In futures trading, leverage allows traders to magnify their position size multiple times to achieve greater returns. We offer leverage ranging from 2x to a maximum of 150x, depending on the trading pair. This means that a trader can open a new position of 1 BTC at a price of 90,000 USDT with 150x leverage while only needing 600 USDT as initial margin. However, higher leverage also comes with greater risks when the market moves against the trader's position.
Definition of Margin
When opening a position, margin is required as collateral to maintain the position or cover potential losses. Margin depends on the available assets in the futures account but is subject to restrictions based on the preferred position size.
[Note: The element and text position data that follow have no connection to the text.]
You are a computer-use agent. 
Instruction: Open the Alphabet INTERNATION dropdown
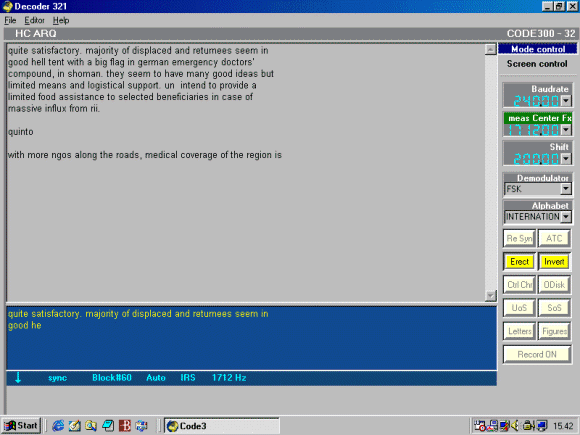(566, 217)
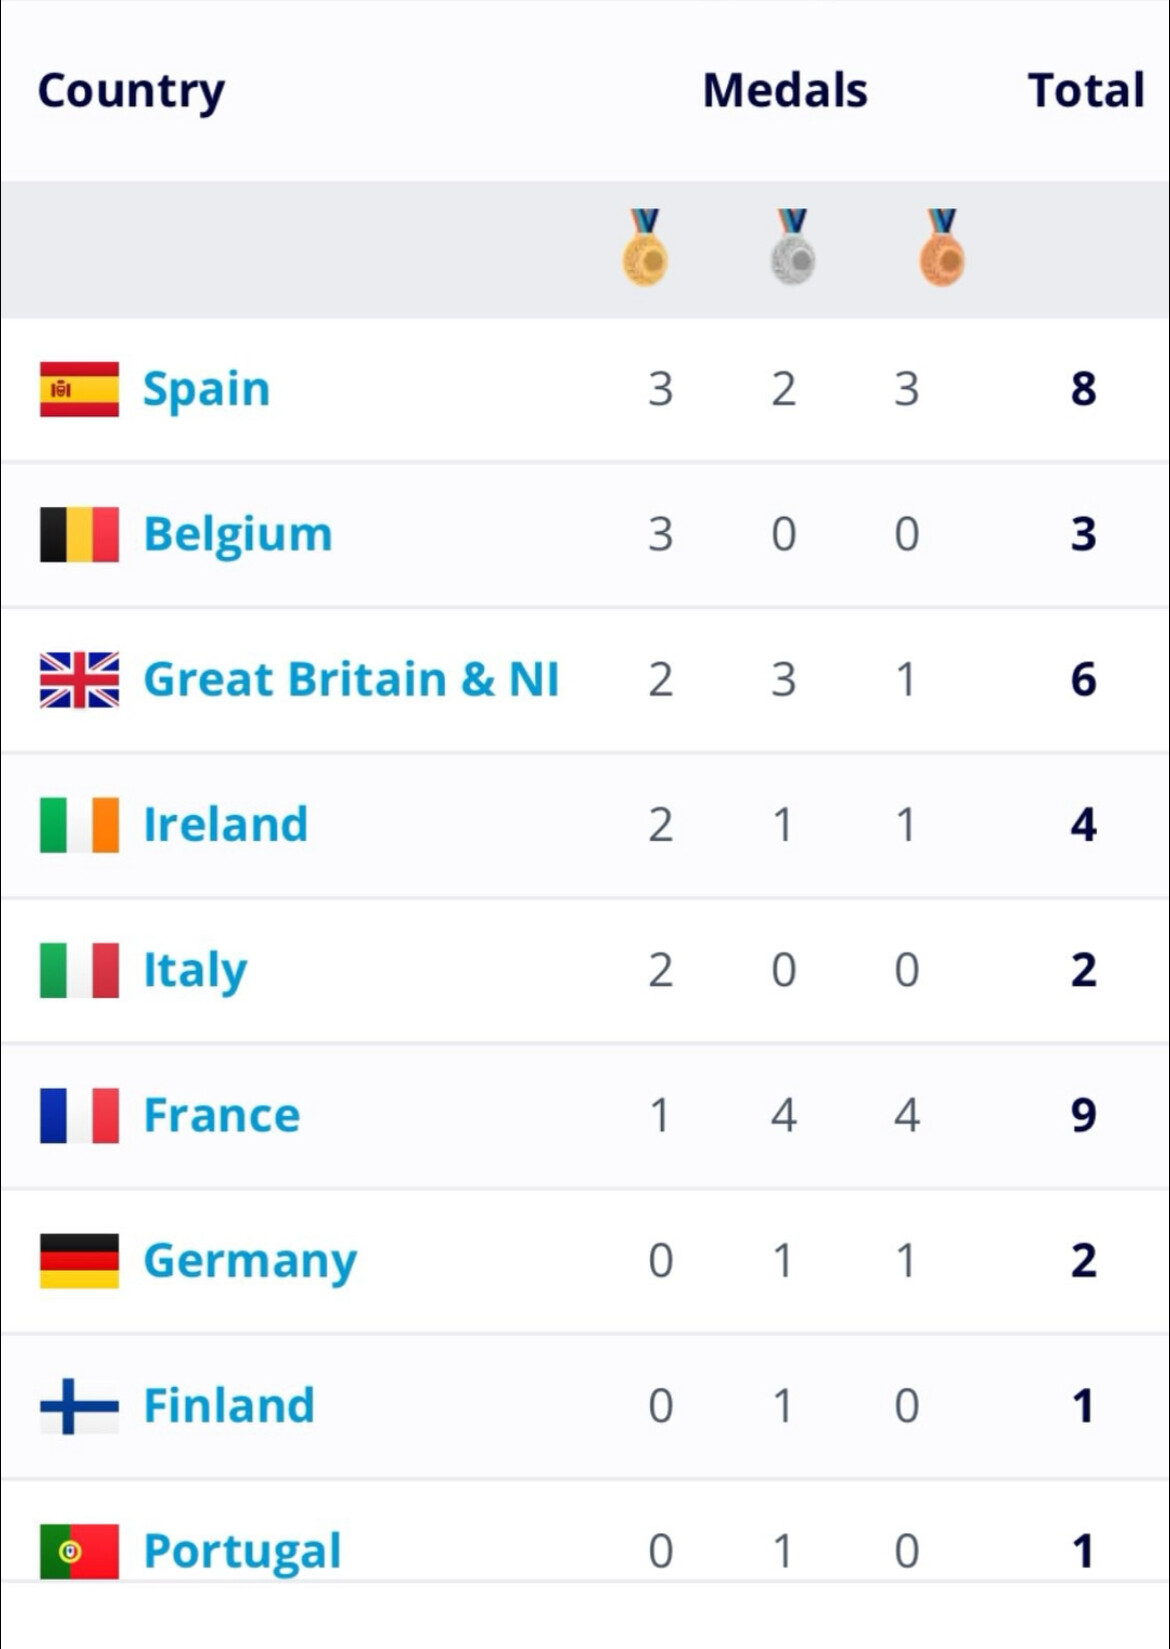Click the bronze medal icon

pyautogui.click(x=941, y=249)
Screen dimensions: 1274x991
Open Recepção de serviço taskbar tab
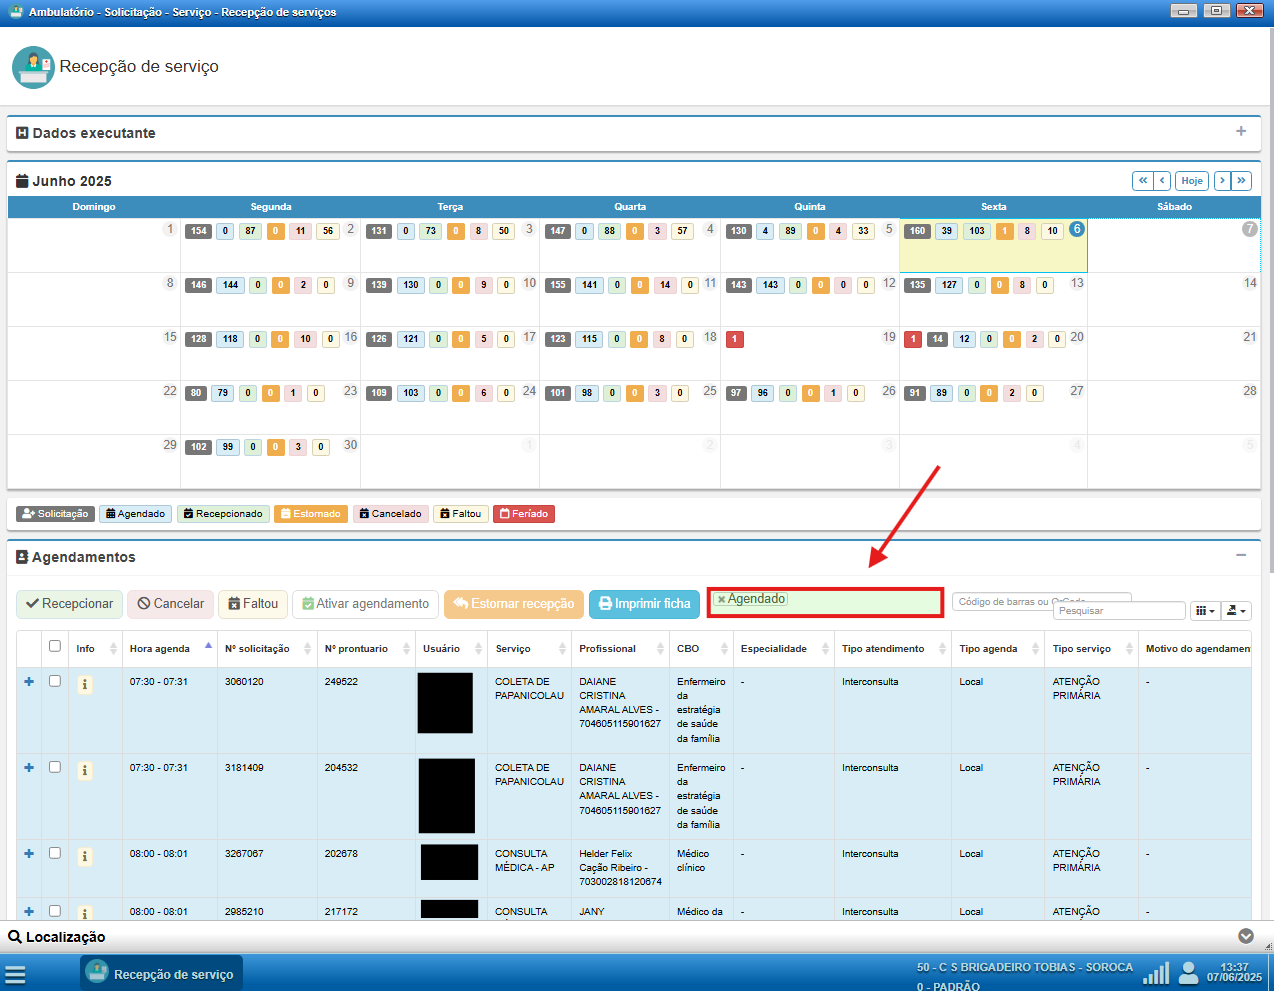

Relationship Between Leverage and Margin
The higher the leverage, the lower the required margin. Some traders do not need high leverage to invest in multiple assets because they can use their funds to open larger position sizes within a single trade. However, higher leverage does not necessarily amplify profits or losses in proportion to larger position sizes.
How to Adjust Leverage in Futures Trading?
- Web Version: Click on "Leverage" at the top right of the futures trading page.
- Mobile App Version: Click on "Leverage" at the top of the futures trading page.
Position Tiers
Traders can check the maximum leverage multiplier for each trading pair in the position tier list. Each trading pair has a different maximum leverage, which determines position size, open orders, and new order limits when opening a trade.
Additional Notes: The available position size is subject to leverage multiplier, available funds, and maximum position limits, depending on the trading pair.